Guitarist/singer Greg Lake of Emerson, Lake and Palmer dies
LONDON (AP) — Musician Greg Lake co-founded both King Crimson and
Emerson, Lake and Palmer — bands that helped define the sprawling,
influential but often-maligned genre known as progressive rock.
Lake, who died of cancer at 69, was instrumental in
bringing classical influences, epic length, mythic scope and 1970s
excess into rock 'n' roll, winning millions of fans before punk swept in
and spoiled the party.
Manager Stewart Young said in a statement that Lake died Wednesday after "a long and stubborn battle with cancer."

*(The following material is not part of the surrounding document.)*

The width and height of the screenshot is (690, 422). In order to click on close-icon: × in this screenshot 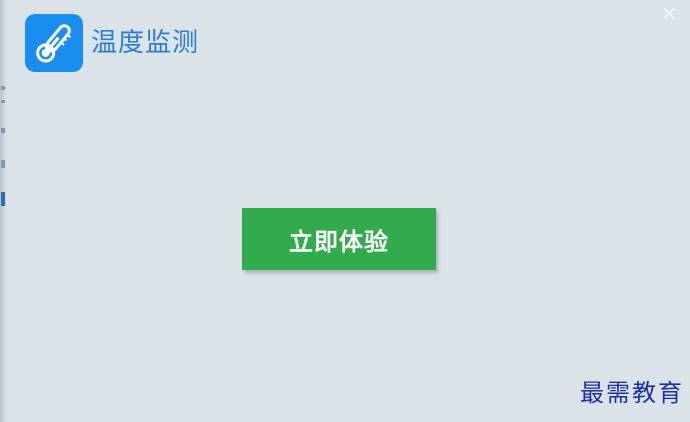, I will do `click(669, 13)`. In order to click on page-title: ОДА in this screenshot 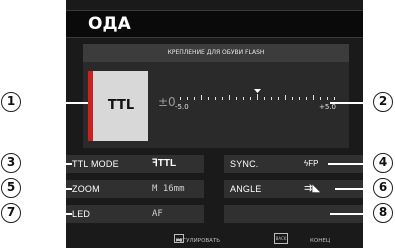, I will do `click(110, 24)`.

Born in the southern English seaside town of Poole in
1947, Lake founded King Crimson with guitarist Robert Fripp in the late
1960s. The band pioneered the ambitious genre that came to be known as
progressive rock.
He went on to form ELP with keyboardist Keith Emerson
and drummer Carl Palmer. With Lake as vocalist and guitarist, ELP
impressed crowds at the 1970 Isle of Wight Festival, in a lineup that
also featured Jimi Hendrix and The Who.
The band released six platinum-selling albums
characterized by songs of epic length, classical influence and ornate
imagery, and toured with elaborate light shows and theatrical staging.
One album was a live interpretation of Russian
composer Modest Mussorgsky's "Pictures at an Exhibition." It reached the
top 10 in both Britain and the United States, a feat that seems
astonishing now. Another, "Tarkus," contains a 20-minute track telling
the story of the titular creature, a mythic armadillo-tank.
Emerson, Lake and Palmer's 1973 album "Brain Salad
Surgery" included a nearly 30-minute composition called "Karn Evil 9"
that featured a Moog synthesizer and the eerie, carnival-like lyric:
"Welcome back my friends, to the show that never ends."
They filled stadiums and sold records by the
millions, but ELP and other prog-rock bands such as Yes and the Moody
Blues suffered a backlash with the arrival of punk in the mid-to-late
1970s. They were ridiculed as the embodiment of pomposity and
self-indulgence that rock supposedly eschewed.
ELP broke up in 1979, reunited in 1991, later disbanded again and reunited for a 2010 tour.
Emerson died in March from a self-inflicted gunshot wound at his home in Santa Monica, California.
Palmer, the group's sole survivor, said
"Greg's soaring voice and skill as a musician will be remembered by all
who knew his music."
"Having lost Keith this year as well has made
this particularly hard for all of us," Palmer said. "As Greg sang at
the end of 'Pictures At An Exhibition', 'death is life.' His music can
now live forever in the hearts of all who loved him."
Lake's songs as a solo artist include "I Believe in Father Christmas," an enduring seasonal staple first released in 1975.
In 2005, he answered a reader query to The
Guardian about songwriting royalties, saying it was "lovely" to get a
royalty check for his Christmas hit each year but that the money "isn't
quite enough to buy my own island in the Caribbean."
He urged readers to request the song from
their local radio stations each year — and promised to invite everyone
to his island if he was ever able to get one.
He is survived by his wife Regina and daughter Natasha.